As for what’s under the hood of the Surface Pro 8, Microsoft claims that with Intel’s latest 11th-generation processors, the device is two times faster than the Surface Pro 7, with up to 40% higher sustained CPU performance and 74% faster graphics.

The company even added Thunderbolt 4 ports, allowing for support for external GPUs and dual-monitor setups. That means that the traditional USB-A ports are now gone, with the lone port options being the two USB-C Thunderbolt 4 ports, the headphone jack, and the Surface Connect.

All versions of the Surface Pro 8 will have a removable solid-state drive. Storage comes in at either 128GB, 256GB, or 512GB, and 1TB on the Wi-Fi-only models. RAM ranges from 8GB to 32GB.  Processor options range from Core i5-1113G7 to Intel Core i7-1185G7  on consumer models, and Core i3-1115G4 to Core i7-1185G7 on commercial models. Battery life is rated at up to 16 hours on all models, with support for a charge of up to 80% in an hour.
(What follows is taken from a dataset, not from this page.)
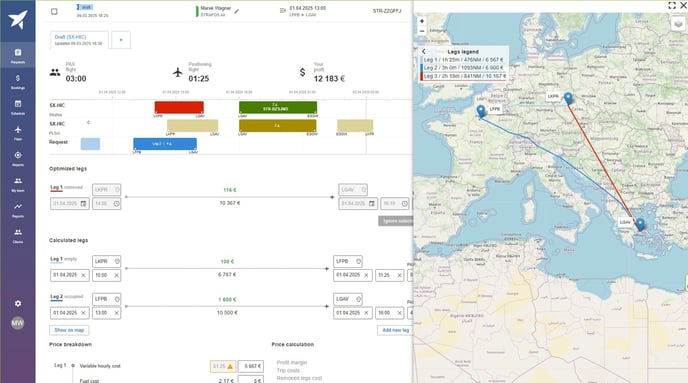The width and height of the screenshot is (688, 383).
Task: Click the pencil edit icon next to Marek Wagner
Action: point(237,11)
Of course, Surface Pro 8 still sports Microsoft’s signature kickstand and will come in either platinum or graphite colors. It has a new Type Cover, reminiscent of the one on the Surface Pro X, which has a slot for the Surface Slim Pen embedded inside.

The Surface Slim Pen.

Also coming on October 5 will be Surface Slim Pen 2. Priced at $130, this pen has been redesigned from the bottom up for the Surface Pro 8 and the new Surface Laptop Studio. It is still flat like a carpenter’s pencil, but it sports a redesigned sharper tip, as well as new haptic motors. This allows for a more realistic feel when drawing on the screen on new Surface devices.

Microsoft says that thanks to new capabilities in Windows 11 and the custom Microsoft G6 processor within Surface Pro 8 and Surface Laptop Studio, the haptics should “provide tactile signals that create the feeling of pen on paper.”

Rounding out the main Surface Pro lineup for the fall will be the Surface Pro X, which starts at $900, Microsoft is dropping the LTE on this new Wi-Fi-only model, but it’s otherwise the same as previous models. You’ll find options for either the Microsoft SQ1 or SQ2 processor, as well as 8GB of 16GB of RAM. The SSD is sized at either 128GB, 256GB, or 512GB and is user-removable.

Microsoft believes that the Surface Pro X is the best way to experience the ARM-based versions of Windows. This Surface features always-on connectivity, and thanks to Windows 11, also supports both 32-bit and 64-bit apps via emulation, an omission that plagued the original version of the device and set it behind Apple’s M1 Macbooks.

All these devices are now up for pre-order at the Microsoft Store. Orders are expected to start shipping on October 5.